Question: Problem 16-27 Installment Method - Calculations (LO. 4) Kay, who is not a dealer, sold an apartment house to Polly during the current year (2014).

Problem 16-27 Installment Method - Calculations (LO. 4)

Kay, who is not a dealer, sold an apartment house to Polly during the current year (2014).

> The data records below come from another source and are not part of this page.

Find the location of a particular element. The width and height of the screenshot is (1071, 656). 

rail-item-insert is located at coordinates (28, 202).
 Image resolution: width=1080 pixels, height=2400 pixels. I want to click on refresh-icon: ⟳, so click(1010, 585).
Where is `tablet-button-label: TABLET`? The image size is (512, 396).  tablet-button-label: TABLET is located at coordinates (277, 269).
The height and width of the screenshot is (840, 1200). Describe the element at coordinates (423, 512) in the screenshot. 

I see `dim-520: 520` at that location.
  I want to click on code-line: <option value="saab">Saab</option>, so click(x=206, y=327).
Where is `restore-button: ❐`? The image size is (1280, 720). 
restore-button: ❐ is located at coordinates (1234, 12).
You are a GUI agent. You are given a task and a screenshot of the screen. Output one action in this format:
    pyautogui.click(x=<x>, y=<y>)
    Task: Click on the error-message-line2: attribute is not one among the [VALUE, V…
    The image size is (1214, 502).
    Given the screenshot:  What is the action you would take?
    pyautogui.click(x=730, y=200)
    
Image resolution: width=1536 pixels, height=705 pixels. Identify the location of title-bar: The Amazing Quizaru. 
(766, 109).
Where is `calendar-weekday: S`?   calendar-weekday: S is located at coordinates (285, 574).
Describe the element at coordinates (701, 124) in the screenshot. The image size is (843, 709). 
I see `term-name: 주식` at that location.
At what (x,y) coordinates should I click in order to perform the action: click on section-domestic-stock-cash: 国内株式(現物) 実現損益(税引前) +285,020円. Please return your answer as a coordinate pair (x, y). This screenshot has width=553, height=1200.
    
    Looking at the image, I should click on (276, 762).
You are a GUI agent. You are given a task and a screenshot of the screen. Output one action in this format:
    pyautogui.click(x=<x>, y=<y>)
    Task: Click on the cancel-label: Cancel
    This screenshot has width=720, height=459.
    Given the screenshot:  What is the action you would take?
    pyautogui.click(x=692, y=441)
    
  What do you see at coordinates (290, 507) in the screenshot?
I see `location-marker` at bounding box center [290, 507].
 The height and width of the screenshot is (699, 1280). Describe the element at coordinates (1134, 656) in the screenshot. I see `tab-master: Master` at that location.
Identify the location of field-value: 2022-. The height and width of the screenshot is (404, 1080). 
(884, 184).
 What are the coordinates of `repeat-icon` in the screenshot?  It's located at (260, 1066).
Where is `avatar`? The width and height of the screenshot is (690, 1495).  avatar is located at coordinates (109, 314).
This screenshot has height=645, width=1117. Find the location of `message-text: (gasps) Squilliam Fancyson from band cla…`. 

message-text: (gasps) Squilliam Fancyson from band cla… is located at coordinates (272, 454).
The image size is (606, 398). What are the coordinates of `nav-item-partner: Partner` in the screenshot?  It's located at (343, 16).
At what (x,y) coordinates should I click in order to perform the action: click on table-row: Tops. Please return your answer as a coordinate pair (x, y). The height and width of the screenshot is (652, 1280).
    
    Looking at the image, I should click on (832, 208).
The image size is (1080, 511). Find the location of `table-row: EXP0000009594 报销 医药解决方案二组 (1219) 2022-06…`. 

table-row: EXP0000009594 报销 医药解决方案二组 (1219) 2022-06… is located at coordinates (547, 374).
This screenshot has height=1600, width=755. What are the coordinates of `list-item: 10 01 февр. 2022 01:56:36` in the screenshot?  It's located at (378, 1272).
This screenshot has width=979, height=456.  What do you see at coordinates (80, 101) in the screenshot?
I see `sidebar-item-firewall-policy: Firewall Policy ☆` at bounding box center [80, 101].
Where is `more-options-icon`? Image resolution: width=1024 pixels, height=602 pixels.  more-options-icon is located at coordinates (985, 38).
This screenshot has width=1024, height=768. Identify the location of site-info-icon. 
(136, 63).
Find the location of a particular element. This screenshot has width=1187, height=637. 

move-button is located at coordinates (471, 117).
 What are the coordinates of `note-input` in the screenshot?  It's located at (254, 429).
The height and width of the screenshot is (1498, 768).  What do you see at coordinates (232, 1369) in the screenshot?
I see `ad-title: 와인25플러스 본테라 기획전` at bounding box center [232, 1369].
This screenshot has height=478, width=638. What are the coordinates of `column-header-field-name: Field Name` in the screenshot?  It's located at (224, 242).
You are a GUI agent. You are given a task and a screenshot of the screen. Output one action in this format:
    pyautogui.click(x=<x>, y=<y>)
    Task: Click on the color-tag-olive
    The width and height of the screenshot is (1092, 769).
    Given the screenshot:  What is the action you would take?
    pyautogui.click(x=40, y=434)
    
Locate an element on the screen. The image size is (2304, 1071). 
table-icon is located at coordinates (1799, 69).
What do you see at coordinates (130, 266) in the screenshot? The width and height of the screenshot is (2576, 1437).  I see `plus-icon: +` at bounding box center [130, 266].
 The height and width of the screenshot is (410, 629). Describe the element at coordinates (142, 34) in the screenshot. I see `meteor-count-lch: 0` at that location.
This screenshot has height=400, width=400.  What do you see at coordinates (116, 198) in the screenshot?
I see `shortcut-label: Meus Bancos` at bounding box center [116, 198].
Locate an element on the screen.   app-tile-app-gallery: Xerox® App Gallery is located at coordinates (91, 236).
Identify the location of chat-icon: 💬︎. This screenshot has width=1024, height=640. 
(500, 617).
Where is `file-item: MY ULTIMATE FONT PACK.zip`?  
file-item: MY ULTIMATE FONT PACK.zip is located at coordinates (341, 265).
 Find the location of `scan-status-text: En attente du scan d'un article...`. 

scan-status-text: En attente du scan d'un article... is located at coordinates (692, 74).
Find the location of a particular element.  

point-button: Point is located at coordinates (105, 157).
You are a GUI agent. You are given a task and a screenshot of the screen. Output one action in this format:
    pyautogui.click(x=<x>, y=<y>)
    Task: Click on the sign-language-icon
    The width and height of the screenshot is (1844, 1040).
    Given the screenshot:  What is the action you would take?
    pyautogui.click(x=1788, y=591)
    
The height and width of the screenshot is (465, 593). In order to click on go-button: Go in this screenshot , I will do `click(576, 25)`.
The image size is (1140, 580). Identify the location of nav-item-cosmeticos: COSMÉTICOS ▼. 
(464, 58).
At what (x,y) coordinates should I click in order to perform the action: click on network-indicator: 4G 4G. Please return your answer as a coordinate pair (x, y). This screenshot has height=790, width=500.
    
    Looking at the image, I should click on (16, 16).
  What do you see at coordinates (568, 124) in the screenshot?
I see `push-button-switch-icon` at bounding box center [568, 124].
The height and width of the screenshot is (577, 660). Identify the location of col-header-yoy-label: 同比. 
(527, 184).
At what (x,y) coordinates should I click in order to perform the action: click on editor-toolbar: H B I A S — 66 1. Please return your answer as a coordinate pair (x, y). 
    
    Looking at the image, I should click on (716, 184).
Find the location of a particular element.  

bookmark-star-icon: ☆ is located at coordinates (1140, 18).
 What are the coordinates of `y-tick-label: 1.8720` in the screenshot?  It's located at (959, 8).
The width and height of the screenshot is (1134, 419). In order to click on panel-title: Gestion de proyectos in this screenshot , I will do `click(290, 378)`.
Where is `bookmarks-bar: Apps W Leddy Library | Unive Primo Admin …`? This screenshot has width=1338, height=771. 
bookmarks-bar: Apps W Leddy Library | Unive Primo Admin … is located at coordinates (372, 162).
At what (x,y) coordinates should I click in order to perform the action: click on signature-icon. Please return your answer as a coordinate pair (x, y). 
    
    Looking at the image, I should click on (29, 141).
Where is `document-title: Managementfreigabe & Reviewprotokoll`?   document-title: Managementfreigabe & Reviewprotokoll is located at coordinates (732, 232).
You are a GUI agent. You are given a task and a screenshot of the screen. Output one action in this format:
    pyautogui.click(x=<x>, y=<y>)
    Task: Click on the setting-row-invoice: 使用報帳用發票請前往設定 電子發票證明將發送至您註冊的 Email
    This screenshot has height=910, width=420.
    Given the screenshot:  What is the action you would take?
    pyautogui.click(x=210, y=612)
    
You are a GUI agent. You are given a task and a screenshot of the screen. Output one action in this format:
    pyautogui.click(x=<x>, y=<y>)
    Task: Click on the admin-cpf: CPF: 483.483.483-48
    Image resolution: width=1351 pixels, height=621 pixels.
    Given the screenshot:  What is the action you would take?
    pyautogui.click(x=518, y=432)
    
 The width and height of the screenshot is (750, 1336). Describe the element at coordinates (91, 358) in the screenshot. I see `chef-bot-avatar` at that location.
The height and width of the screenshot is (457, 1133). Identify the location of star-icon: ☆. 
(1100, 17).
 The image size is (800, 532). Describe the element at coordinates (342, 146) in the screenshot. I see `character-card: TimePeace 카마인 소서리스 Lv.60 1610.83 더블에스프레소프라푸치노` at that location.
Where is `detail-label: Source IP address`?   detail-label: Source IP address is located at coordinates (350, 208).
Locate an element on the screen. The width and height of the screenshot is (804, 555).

The closing statement for the sale is as follows:

Total selling price

$190,000

Add: Polly's share of property taxes (6 months) paid by Kay

3,000

Less: Kay's 8% mortgage assumed by Polly

$55,000

Polly's refundable binder ("earnest money") paid in 2014

1,000

Polly's 8% installment note given to Kay

99,000

Kay's real estate commissions and attorney's fees

8,000

(163,000)

Cash paid to Kay at closing

$30,000

Cash due from Polly = $30,000 + $8,000 expenses

$38,000

During 2014, Kay collected $9,000 in principal on the installment note and $2,000 of interest. Kay's basis in the property was $110,000 [$125,000 ? $15,000 (depreciation)]. The Federal rate is 6%.

Hint: Think carefully about the manner in which the property taxes are handled before you begin your computations.

Round any division to 5 decimal places and round your final answer to the nearest dollar.